He's as retired as a horse who's not officially retired can be. Jess Jackson, who owns 80 percent of him, put out an oddly-timed press release Saturday night saying that the colt would be retired to stud next year, as expected, but Jackson also deliberately rasied the tantalizing possibility of one final start before that. But where? Jackson has ruled out the Japan Cup Dirt because of quarantine issues and, through trainer Steve Asmussen, also nixed the Clark Handicap at Churchill Downs Nov. 29 due to its mere Grade 2 status and $400,000 purse. The only remaining Grade 1 race for him on the calendar is the $300k Cigar Mile at Aqueduct the same day, but nominations closed Nov. 15 and Curlin was not among them.

It seems likelier he'll be paraded for the fans on Clark Day and then sent to a Kentucky breeding farm than that he'll face the starter again.

Meanwhile, Jackson's representatives were in a Frankfort, Ky. courtroom Monday making an unusual argument on behalf of a horse owner -- that his prize runner is worth less than people may think. Jackson is trying to buy out the remaining 20 percent of Curlin and thinks the fair value is $4 million, as opposed to the at least $6 milliion the share was valued at this summer and perhaps as much as $10 million at the end of last year.

Funny how those valuations change depending on whether you're buying or selling. It was only a few months ago that the owners of Big Brown, a far less accomplished racehorse and one with an arguably less attractive pedigree, was being widely labelled as a stallion worth $50 million. Big Brown, like the other horses of the last decade who won two-thirds of the Triple Crown and not much else -- Charismatic, Funny Cide, Afleet Alex, Smarty Jones -- is unlikely ever to be voted into the Hall of Fame. Curlin is a first-ballot cinch for 2014.

Curlin broke Cigar's record for earnings by an American-based horse, he won a Breeders' Cup Classic, two Jockey Club Gold Cups,a Dubai World Cup, a Preakness and at least one Horse of the Year title (two if justice prevails in January.) Yet without a Triple Crown bid, or a lengthy unbeaten streak like Cigar's, Curlin never quite captured the public imagination. That may say as much about racing's diminished profile as it does about Curlin or sports fans, but I don't think it's fair to say "Racing Failed to Promote Curlin" as one website headline alleges. The New York Racing Association poured unprecedented single-horse promotional efforts into Curlin's appearances in the Woodward and Jockey Club Gold Cup, but there just wasn't a strong enough hook to move the attendance or coverage needles.

Curlin undertook as ambitious a campaign as a 4-year-old can these days -- an ad-hoc quintet of the World Cup, Foster, Woodward, Gold Cup, and Classic -- but that's just not an organized or recognized series that resonates beyond the sport's existing fans.

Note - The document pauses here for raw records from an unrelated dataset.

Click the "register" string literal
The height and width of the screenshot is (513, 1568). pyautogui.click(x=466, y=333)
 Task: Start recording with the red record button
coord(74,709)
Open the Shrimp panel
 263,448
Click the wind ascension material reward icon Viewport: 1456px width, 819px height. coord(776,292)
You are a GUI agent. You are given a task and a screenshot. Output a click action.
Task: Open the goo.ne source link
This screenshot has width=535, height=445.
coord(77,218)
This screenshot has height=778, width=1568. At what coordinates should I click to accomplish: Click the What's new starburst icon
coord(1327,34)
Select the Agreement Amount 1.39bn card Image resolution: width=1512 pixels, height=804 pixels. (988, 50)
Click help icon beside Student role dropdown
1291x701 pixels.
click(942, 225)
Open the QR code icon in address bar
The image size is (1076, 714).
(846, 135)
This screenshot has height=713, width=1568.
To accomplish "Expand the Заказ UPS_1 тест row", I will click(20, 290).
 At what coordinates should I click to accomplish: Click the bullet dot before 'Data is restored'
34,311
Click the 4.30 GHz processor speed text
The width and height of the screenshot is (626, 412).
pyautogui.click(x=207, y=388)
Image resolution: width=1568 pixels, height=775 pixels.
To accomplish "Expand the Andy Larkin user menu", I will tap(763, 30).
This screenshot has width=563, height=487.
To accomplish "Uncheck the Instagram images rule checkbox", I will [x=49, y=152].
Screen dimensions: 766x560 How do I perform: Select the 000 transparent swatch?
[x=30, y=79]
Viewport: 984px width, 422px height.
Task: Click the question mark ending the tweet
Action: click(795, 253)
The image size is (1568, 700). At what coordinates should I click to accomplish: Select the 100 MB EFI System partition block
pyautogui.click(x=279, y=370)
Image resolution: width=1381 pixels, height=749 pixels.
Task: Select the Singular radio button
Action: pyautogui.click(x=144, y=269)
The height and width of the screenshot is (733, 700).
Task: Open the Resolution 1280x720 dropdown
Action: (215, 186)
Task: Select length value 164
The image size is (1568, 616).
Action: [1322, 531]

Maybe there's no way to make a top older horse a household name, and I'm unconvinced that this is a particularly pressing problem for racing or that solving it would significantly buoy the game.

Sportswriters spend a lot of time lamenting the early retirement of racehorses and blaming racing's ills on this phenomenon. Sure, it's disappointing for us existing fans, but how exactly did Curlin's staying in training as a 4-year-old attract new fans or raise the sport's profile?